In part two of her four-part series on what is modern about slavery, Youth Ambassador Isobel Archer looks at the impact of globalisation on human trafficking.

Today we live in a shrinking world; we are more interconnected than ever before.  With large, global economies, growing migration and increased levels of telecommunications between countries, regions and continents, the sharing of information (and people) is on a scale never before seen. These features don’t just facilitate the continuation of modern slavery, but help cement its reputation as the fastest-growing industry across the globe.

At the International Sex Trafficking Summit this year, the primary goal of increased cooperation between countries highlighted the key to tackling sex trafficking – communications. Law enforcement officials from the US, Canada and Asia warned repeatedly of the disappearance of sex trafficking from city streets. In an age when pizza can be ordered at the click of a button, trafficked women are also being moved off the street and online.

It is the internet, an invention dubbed the “ultimate icon of globalisation”, that both drives and encourages this need to be connected, to share and receive information.  We stay in touch across the world for business, pleasure, education and a multitude of other reasons.  The internet allows for remote business transactions and so, organised crime can thrive.

So whilst sex trafficking may perhaps seem more invisible, the reality is that living in an increasingly interconnected and tech savvy world, victims are exploited even more intensely, exposed to traffickers and exploiters the world over who hide behind the anonymity and untraceability of the internet.
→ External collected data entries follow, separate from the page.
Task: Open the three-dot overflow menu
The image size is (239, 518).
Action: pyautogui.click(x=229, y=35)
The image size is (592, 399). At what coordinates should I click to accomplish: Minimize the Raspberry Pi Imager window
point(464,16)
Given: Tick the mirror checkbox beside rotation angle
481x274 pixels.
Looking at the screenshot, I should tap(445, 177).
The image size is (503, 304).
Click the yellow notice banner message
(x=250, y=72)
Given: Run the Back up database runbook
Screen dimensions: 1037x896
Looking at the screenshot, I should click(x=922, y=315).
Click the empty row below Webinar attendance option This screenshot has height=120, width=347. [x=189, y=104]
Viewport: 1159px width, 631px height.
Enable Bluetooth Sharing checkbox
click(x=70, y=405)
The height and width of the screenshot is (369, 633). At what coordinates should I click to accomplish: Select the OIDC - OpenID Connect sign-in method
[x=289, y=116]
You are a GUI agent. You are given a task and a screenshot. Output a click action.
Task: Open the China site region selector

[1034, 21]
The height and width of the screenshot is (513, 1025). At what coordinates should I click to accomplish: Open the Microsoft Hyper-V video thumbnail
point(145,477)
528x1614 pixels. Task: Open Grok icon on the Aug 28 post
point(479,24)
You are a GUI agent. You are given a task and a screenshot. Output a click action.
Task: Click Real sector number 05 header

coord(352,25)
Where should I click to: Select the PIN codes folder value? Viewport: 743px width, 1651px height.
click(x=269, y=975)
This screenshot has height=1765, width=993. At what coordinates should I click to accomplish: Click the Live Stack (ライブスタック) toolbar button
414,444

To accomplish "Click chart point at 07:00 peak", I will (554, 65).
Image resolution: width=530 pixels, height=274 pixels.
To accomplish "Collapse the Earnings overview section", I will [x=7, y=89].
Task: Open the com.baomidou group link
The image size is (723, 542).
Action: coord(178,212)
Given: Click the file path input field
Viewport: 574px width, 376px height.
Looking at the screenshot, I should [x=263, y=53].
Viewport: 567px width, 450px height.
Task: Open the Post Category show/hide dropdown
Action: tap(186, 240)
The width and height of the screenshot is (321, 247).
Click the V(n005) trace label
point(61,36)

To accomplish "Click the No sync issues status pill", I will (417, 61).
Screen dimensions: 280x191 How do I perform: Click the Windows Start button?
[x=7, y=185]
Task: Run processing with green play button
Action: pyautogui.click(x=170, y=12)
Buyers no longer need to see the commodity they’re buying physically; they can scroll through pictures of women in much the same way Christmas shoppers might scroll through Amazon products.

Sex trafficking perhaps sounds the most obvious form of modern slavery that has benefited from globalisation and the internet, domestic servitude and other labour-intensive sectors such as construction, agriculture and the fisheries industry are also destinations for trafficked workers. High demand for low-cost material goods, and resulting pressure for cheap labour and labourers lays large swathes of the world’s population open to exploitation by the richer, more consumerist world.

BUT…

In the last few years technology has been catching up with the traffickers. Fighting fire with fire, the fight against human trafficking is moving online, to phone apps, computer programmes, and phone helplines as more and more people become aware of the very small but significant gestures they can make to combat slavery.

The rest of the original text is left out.